Tutorial: Use a Windows VM system-assigned managed identity to access Azure Data Lake Store

Managed identities for Azure resources is a feature of Microsoft Entra ID. Each of the Azure services that support managed identities for Azure resources are subject to their own timeline. Make sure you review the availability status of managed identities for your resource and known issues before you begin.

This tutorial shows you how to use a system-assigned managed identity for a Windows virtual machine (VM) to access an Azure Data Lake Store. Managed identities are automatically managed by Azure. They enable your application to authenticate to services that support Microsoft Entra authentication, without needing to insert credentials into your code.

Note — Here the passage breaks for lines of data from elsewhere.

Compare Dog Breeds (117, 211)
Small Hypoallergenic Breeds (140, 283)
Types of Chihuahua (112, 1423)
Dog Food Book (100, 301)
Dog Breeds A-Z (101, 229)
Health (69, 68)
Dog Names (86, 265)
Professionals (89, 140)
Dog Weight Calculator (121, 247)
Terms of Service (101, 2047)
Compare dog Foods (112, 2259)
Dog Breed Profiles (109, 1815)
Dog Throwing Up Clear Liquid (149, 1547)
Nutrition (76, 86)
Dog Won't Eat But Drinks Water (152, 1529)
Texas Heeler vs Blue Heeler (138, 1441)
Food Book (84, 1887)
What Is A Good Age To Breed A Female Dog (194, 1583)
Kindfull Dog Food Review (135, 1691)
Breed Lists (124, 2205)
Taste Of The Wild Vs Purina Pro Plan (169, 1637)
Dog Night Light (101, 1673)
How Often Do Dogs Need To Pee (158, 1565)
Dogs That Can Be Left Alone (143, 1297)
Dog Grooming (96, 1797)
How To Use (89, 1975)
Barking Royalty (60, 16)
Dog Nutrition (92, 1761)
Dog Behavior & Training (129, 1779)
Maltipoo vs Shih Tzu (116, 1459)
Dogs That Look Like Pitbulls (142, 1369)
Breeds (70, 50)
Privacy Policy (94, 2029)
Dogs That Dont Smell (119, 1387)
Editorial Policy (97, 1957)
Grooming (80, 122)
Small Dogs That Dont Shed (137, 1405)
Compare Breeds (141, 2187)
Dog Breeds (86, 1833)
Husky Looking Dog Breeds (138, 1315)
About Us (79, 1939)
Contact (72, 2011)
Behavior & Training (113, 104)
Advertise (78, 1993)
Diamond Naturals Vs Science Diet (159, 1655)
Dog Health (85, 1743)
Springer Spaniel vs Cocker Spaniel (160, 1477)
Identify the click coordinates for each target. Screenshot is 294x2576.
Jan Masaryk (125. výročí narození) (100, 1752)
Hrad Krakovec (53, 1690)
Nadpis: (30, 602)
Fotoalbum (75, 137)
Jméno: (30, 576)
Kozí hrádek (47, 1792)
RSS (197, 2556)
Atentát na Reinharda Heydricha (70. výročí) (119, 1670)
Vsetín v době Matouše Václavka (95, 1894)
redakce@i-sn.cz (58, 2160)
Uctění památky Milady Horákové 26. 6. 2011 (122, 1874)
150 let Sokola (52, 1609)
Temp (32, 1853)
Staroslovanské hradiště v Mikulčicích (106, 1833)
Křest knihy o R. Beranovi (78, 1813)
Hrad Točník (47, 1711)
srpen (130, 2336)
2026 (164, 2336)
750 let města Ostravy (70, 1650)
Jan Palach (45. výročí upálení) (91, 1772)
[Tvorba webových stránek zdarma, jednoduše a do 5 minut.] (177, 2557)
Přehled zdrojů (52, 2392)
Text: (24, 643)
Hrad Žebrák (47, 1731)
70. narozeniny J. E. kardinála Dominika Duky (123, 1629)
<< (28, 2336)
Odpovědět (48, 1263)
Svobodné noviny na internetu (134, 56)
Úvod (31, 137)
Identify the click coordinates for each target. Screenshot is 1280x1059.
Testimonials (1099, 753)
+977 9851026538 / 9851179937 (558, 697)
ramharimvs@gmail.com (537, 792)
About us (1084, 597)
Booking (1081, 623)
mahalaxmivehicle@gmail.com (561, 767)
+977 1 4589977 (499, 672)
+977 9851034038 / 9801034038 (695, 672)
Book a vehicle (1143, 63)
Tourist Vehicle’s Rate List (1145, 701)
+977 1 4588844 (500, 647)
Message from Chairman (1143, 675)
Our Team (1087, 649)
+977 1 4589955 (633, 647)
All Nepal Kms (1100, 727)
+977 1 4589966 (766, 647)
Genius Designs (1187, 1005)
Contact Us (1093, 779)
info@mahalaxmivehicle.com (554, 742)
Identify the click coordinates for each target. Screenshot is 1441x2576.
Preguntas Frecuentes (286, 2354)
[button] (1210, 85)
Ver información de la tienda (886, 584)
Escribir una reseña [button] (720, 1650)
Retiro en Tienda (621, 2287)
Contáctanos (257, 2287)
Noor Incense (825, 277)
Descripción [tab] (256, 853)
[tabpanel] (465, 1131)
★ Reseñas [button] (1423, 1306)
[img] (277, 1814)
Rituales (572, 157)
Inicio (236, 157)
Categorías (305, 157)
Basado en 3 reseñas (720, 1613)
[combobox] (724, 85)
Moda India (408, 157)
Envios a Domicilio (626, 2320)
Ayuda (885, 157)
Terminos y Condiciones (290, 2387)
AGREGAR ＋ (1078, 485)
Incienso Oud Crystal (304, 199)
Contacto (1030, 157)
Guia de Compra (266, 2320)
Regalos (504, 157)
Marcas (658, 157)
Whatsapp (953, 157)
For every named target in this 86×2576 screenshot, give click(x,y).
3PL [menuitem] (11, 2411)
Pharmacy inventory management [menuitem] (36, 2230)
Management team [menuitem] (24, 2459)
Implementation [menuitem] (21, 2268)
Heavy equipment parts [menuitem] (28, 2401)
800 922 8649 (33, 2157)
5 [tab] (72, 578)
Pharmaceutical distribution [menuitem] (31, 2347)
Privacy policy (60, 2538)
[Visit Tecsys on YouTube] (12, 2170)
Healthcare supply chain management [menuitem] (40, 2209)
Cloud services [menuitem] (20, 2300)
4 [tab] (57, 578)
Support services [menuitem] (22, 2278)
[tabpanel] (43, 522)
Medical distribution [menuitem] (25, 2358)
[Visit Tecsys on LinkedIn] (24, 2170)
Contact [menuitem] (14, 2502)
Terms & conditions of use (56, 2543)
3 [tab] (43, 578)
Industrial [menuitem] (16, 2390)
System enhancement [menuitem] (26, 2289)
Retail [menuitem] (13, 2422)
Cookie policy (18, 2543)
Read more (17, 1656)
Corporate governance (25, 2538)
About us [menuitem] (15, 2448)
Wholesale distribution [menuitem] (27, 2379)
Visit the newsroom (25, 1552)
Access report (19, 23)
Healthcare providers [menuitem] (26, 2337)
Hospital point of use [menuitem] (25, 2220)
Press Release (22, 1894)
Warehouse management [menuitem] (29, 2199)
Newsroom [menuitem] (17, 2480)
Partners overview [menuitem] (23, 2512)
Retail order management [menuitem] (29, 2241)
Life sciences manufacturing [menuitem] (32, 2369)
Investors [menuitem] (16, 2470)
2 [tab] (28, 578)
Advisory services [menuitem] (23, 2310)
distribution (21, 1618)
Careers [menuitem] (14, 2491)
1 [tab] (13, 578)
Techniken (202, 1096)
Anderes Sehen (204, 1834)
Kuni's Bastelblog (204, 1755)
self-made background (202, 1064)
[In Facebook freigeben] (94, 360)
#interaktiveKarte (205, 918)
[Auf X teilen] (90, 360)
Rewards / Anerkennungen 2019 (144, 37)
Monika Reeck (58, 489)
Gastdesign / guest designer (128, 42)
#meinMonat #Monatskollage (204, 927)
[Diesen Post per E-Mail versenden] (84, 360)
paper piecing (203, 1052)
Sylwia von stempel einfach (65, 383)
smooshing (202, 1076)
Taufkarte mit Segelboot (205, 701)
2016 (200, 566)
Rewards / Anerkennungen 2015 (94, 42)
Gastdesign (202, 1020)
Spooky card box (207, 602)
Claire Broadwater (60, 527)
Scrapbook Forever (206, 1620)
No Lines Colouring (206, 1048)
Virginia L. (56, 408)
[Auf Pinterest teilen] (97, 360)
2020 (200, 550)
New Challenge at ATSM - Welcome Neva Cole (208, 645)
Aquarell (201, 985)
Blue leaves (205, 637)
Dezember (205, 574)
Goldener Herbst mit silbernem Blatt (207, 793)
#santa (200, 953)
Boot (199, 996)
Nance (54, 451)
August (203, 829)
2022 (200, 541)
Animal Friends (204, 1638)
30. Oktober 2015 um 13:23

In this article you learn how to:

  • Grant your VM access to an Azure Data Lake Store
  • Get an access token using the VM identity and use it to access an Azure Data Lake Store

Prerequisites

Enable

Enabling a system-assigned managed identity is a one-click experience. You can either enable it during the creation of a VM or in the properties of an existing VM.

Screenshot shows the System assigned tab for a virtual machine where you can turn on the System assigned status.

To enable a system-assigned managed identity on a new VM:

  1. Sign in to the Azure portal

  2. Create a virtual machine with system-assigned identity enabled

Grant access

Now you can grant your VM access to files and folders in an Azure Data Lake Store. For this step, you can use an existing Data Lake Store or create a new one. To create a new Data Lake Store using the Azure portal, follow this Azure Data Lake Store quickstart. There are also quickstarts that use the Azure CLI and Azure PowerShell in the Azure Data Lake Store documentation.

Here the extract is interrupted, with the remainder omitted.